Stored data
"""
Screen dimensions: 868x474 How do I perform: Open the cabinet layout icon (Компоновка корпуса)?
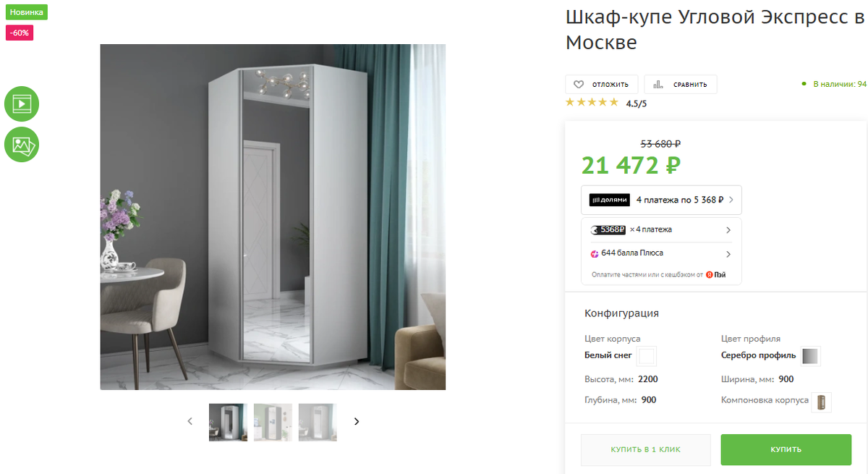point(821,402)
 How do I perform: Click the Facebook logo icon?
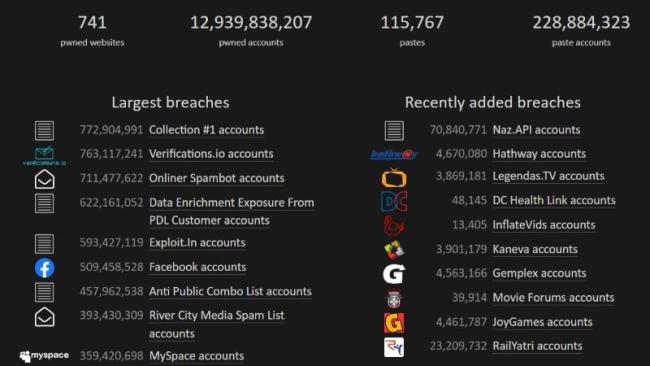(44, 268)
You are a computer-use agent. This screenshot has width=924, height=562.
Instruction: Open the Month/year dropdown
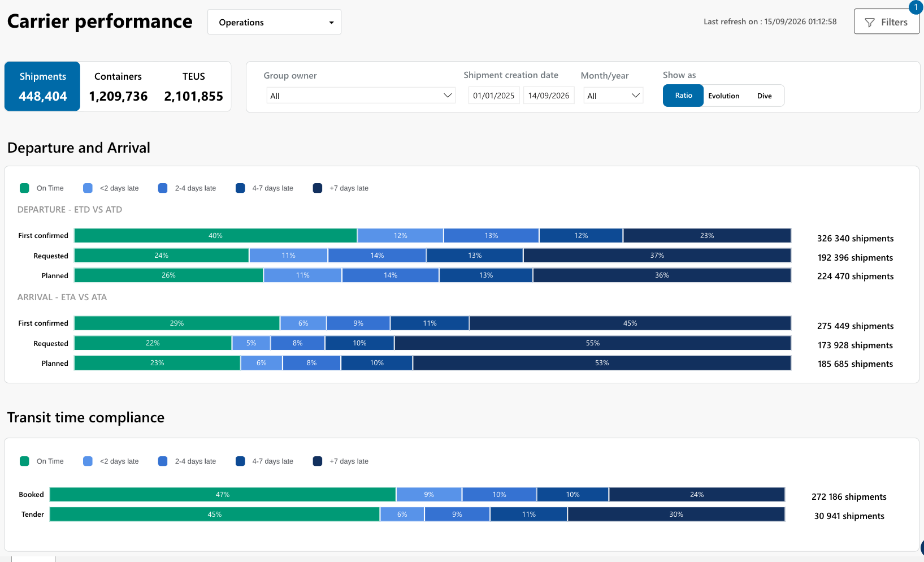613,96
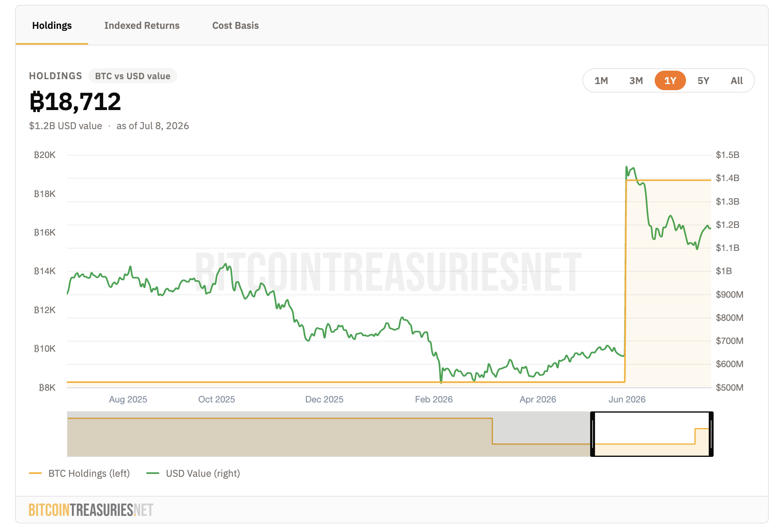This screenshot has width=779, height=532.
Task: Click the selected window in range navigator
Action: (x=652, y=434)
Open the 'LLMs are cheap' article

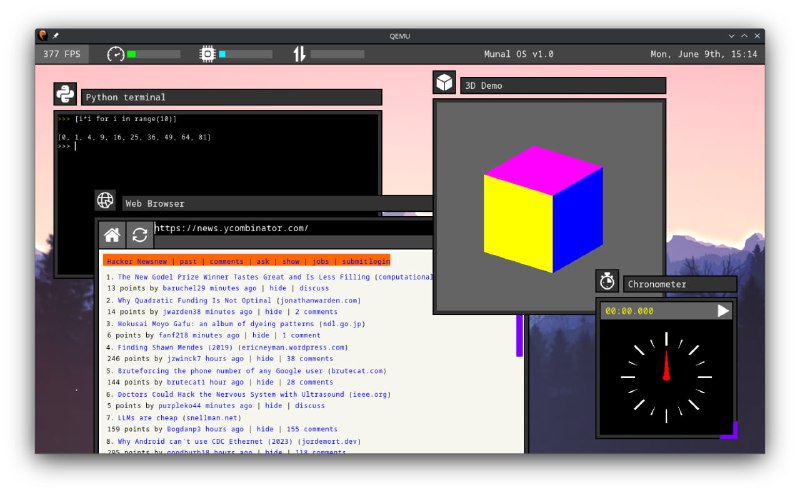[148, 417]
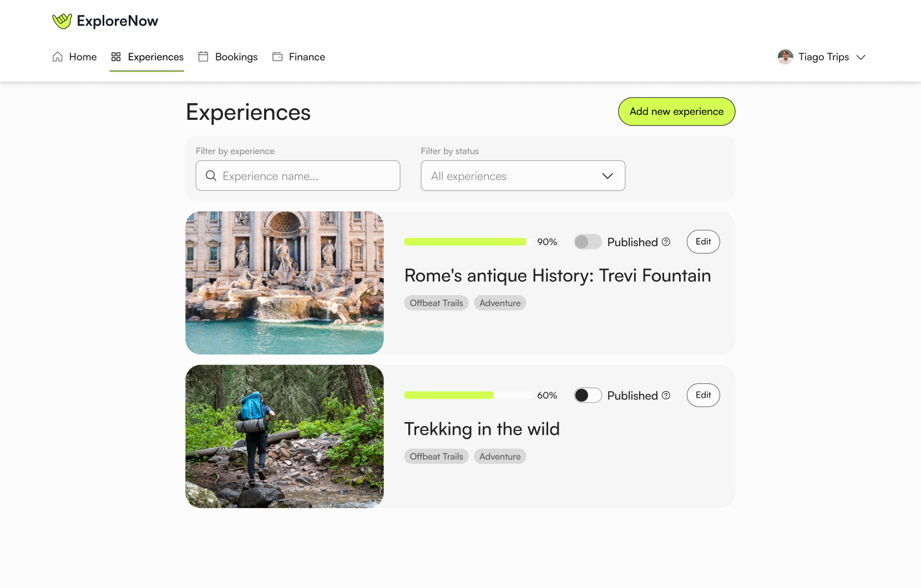921x588 pixels.
Task: Click the Home house icon
Action: pos(58,57)
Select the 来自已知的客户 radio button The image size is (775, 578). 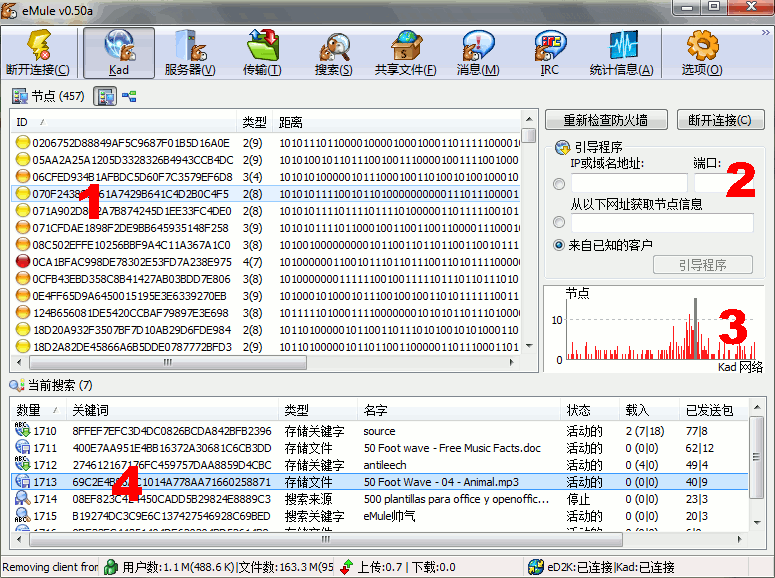click(558, 244)
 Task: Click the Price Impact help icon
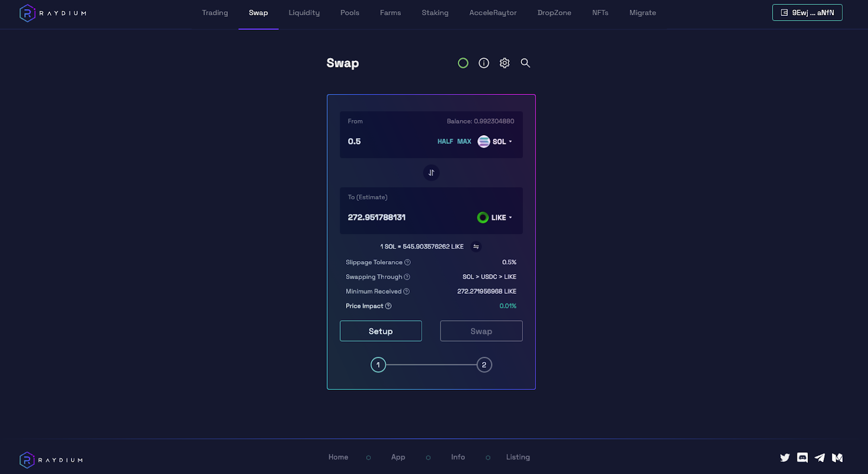tap(388, 306)
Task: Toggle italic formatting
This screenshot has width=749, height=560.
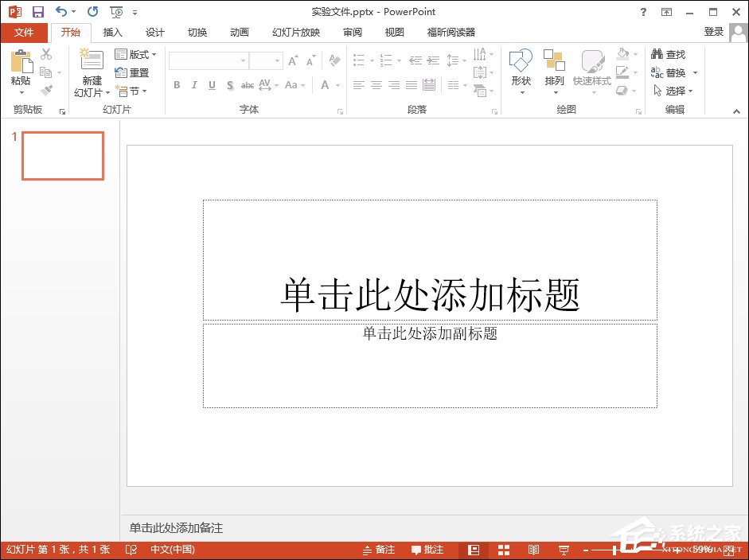Action: [193, 85]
"""
Begin at the line containing "Task: Click the Price Impact help icon" and stop at the last line of the data. Repeat only those lines, exactly, and leave out the pictures.

 Task: Click the Price Impact help icon
tap(388, 306)
Task: Toggle italic formatting
This screenshot has width=749, height=560.
Action: [193, 85]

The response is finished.